Saved data entries
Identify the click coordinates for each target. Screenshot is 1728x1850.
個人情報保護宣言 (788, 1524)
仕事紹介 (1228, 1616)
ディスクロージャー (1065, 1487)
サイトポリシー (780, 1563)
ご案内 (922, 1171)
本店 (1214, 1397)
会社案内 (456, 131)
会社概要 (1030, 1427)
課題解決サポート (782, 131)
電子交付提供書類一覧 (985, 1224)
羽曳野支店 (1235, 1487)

__Task instructions__:
Go through the records and set each one down again, unchanged.

__Response area__:
Identify the click coordinates for each target. Screenshot is 1728x1850.
個人情報保護宣言 (788, 1524)
仕事紹介 (1228, 1616)
ディスクロージャー (1065, 1487)
サイトポリシー (780, 1563)
ご案内 (922, 1171)
本店 (1214, 1397)
会社案内 (456, 131)
会社概要 (1030, 1427)
課題解決サポート (782, 131)
電子交付提供書類一覧 (985, 1224)
羽曳野支店 (1235, 1487)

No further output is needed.